**TASK REQUIREMENTS**
Below is a listing. Write out exactly its lines between the one holding "This screenshot has width=831, height=377." and the one holding "is (1557, 680).", inclusive.

-- Opening Marker --

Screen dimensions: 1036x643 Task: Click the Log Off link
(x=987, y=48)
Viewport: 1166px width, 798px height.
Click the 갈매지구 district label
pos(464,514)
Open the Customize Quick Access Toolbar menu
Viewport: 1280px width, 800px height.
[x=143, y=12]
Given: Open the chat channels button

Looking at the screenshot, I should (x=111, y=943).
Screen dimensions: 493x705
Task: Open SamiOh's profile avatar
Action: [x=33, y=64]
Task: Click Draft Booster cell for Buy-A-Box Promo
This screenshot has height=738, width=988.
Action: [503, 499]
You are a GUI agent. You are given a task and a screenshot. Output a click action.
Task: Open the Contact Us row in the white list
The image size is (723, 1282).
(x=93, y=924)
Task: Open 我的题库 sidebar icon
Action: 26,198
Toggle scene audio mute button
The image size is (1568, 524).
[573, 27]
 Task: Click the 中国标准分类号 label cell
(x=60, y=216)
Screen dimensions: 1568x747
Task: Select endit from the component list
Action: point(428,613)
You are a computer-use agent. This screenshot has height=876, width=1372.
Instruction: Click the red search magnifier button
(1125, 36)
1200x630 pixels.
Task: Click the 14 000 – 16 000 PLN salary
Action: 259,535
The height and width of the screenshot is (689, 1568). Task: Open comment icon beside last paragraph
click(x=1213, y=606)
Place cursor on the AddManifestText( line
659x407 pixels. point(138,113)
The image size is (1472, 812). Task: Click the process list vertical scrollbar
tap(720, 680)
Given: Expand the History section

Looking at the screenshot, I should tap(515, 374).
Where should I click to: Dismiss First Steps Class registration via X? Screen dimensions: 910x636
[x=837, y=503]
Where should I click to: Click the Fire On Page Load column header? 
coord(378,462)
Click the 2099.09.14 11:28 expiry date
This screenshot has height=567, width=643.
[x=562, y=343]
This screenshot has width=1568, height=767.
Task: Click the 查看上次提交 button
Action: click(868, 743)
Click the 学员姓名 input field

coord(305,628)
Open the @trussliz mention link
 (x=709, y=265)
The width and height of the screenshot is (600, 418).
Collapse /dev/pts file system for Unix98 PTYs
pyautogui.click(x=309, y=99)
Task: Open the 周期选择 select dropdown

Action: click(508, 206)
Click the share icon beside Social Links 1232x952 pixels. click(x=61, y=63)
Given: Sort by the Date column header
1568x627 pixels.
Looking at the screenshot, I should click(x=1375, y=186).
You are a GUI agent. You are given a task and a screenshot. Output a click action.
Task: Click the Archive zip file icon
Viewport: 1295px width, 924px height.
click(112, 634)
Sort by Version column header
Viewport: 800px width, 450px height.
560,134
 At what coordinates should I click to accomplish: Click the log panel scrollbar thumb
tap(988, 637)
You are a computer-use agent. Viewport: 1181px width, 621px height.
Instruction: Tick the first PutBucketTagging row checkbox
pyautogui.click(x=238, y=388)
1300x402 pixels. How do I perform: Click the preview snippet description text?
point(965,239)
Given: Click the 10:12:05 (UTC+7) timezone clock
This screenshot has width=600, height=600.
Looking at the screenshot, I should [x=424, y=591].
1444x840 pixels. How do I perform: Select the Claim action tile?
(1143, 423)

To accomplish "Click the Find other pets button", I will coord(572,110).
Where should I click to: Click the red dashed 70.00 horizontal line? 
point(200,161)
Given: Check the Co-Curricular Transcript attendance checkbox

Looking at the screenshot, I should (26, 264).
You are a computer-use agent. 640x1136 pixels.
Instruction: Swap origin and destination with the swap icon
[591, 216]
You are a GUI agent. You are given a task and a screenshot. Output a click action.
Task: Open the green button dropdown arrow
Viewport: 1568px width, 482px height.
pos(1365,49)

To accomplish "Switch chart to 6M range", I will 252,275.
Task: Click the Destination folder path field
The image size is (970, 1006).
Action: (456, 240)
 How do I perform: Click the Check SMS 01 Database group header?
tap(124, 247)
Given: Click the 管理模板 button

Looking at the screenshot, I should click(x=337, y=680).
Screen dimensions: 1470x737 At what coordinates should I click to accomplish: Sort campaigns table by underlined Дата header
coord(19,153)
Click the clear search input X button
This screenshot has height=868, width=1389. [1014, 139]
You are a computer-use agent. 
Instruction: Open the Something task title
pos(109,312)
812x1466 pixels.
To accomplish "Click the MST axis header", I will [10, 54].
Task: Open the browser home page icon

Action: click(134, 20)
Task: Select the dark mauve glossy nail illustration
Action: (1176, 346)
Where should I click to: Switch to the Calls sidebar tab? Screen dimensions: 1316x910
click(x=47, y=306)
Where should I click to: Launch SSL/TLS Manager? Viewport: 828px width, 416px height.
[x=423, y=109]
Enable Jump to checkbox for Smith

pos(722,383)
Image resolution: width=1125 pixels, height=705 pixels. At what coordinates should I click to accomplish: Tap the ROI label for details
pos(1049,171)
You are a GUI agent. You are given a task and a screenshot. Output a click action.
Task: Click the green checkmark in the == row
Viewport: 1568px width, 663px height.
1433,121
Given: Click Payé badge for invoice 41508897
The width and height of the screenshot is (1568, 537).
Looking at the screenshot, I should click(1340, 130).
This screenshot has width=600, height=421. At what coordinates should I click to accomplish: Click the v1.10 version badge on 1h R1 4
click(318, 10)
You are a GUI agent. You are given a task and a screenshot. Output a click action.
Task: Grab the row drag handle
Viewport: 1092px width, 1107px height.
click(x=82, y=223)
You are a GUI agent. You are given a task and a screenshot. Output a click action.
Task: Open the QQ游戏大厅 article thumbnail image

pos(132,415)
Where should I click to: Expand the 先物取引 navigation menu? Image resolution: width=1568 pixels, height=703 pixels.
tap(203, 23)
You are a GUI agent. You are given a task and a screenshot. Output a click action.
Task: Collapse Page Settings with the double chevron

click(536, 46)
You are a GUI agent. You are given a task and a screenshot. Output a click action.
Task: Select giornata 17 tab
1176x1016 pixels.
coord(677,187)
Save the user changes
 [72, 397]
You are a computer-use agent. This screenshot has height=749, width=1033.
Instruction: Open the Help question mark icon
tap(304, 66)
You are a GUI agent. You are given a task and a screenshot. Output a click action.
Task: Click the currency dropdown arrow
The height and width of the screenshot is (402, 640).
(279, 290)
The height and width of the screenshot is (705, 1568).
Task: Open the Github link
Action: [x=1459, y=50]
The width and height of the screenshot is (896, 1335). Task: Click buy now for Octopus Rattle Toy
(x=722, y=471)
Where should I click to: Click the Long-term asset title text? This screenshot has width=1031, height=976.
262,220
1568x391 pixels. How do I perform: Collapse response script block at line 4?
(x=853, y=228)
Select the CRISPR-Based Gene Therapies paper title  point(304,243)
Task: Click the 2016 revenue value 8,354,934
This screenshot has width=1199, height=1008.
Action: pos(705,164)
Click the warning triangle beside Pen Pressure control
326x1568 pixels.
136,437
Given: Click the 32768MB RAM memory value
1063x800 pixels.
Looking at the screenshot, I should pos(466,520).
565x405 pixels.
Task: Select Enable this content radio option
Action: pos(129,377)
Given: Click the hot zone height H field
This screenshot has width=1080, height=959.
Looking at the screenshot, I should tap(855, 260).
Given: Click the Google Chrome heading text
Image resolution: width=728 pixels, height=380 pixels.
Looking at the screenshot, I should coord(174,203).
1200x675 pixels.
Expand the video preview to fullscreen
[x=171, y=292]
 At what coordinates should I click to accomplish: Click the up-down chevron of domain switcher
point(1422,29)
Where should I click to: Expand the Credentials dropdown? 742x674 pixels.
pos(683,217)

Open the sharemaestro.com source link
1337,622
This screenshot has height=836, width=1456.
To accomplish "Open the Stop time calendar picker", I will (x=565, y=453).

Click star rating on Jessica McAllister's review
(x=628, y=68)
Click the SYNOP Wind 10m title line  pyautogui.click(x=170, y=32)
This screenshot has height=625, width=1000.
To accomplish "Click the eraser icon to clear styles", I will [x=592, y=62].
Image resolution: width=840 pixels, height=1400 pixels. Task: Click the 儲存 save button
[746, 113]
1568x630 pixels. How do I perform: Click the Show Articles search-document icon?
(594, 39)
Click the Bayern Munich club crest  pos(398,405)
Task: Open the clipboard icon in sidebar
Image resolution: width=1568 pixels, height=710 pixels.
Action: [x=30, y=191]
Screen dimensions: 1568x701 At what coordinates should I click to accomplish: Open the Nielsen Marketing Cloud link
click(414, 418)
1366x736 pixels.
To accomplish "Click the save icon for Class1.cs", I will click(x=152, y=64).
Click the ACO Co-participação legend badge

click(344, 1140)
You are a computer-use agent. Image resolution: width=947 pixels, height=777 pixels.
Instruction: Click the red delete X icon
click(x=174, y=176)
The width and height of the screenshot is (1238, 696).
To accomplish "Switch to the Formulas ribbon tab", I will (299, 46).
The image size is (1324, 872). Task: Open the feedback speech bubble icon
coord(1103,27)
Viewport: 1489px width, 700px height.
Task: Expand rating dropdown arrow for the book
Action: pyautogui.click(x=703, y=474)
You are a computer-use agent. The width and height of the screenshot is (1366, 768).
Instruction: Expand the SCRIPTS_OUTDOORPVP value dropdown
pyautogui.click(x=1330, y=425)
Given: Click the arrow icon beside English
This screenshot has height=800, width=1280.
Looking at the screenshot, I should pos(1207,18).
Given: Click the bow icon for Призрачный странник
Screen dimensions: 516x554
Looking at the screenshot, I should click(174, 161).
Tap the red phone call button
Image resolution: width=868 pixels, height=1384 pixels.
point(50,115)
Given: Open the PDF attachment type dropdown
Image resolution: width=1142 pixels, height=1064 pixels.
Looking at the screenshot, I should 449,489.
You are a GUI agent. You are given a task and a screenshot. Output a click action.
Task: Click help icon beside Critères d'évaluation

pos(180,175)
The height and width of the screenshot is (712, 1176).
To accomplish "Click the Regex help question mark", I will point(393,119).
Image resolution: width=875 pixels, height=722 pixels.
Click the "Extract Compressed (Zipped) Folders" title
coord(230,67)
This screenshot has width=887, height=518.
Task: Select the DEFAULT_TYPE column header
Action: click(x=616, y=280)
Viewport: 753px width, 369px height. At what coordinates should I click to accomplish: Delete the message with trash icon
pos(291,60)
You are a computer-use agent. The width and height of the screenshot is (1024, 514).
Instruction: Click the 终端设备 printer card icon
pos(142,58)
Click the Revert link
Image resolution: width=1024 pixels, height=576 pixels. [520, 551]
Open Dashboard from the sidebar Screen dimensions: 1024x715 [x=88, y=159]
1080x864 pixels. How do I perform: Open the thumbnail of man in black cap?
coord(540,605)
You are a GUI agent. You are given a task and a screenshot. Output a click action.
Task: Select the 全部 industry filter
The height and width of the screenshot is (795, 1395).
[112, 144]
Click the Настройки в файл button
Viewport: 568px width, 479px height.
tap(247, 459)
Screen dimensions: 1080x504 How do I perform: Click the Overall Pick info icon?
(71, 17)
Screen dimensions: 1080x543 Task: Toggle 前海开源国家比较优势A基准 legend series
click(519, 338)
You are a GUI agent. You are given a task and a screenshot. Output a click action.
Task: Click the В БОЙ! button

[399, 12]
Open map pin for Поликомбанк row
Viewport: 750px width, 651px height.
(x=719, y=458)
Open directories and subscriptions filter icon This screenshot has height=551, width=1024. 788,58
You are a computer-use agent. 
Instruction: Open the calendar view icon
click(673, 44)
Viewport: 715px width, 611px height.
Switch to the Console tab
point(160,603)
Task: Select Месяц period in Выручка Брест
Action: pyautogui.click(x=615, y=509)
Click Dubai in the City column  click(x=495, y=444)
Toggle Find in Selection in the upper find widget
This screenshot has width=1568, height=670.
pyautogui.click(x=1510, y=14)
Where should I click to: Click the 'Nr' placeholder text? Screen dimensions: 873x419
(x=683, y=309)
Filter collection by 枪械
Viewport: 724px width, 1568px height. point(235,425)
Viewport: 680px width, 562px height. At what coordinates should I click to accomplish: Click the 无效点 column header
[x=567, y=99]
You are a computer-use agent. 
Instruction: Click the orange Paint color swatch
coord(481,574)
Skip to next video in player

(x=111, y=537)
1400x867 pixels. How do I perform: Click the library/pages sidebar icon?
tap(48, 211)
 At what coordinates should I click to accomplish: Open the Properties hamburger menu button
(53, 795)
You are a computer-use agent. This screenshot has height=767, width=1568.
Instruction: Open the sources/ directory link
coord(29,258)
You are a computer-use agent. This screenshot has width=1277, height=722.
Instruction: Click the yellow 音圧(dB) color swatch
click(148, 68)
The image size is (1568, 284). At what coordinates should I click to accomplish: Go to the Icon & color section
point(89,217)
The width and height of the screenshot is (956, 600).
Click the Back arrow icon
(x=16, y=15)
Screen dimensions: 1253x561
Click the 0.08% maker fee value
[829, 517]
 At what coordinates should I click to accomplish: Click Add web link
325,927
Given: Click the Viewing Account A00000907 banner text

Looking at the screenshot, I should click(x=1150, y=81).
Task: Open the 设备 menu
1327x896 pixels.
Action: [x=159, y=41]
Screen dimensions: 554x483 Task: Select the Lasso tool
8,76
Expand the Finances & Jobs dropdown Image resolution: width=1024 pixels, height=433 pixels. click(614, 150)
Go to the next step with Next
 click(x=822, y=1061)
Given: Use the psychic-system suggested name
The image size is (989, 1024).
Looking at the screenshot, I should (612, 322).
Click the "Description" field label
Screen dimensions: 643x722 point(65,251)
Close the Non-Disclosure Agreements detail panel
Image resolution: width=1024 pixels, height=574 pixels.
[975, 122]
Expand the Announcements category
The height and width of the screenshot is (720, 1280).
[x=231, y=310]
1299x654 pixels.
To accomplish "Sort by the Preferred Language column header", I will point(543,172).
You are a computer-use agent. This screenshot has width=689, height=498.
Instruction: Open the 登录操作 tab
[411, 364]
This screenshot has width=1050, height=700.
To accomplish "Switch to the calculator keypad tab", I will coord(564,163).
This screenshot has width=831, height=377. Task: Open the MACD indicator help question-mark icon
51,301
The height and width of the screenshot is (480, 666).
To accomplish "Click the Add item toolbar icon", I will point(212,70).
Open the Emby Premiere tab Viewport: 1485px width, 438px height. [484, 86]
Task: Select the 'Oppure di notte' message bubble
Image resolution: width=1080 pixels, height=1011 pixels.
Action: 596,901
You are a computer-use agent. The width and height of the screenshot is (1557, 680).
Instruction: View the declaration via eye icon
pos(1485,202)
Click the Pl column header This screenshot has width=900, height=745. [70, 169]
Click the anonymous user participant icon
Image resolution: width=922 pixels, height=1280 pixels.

-- Closing Marker --

**ANSWER SECTION**
This screenshot has width=831, height=377. Task: Open the MACD indicator help question-mark icon
51,301
The height and width of the screenshot is (480, 666).
To accomplish "Click the Add item toolbar icon", I will point(212,70).
Open the Emby Premiere tab Viewport: 1485px width, 438px height. [484, 86]
Task: Select the 'Oppure di notte' message bubble
Image resolution: width=1080 pixels, height=1011 pixels.
Action: 596,901
You are a computer-use agent. The width and height of the screenshot is (1557, 680).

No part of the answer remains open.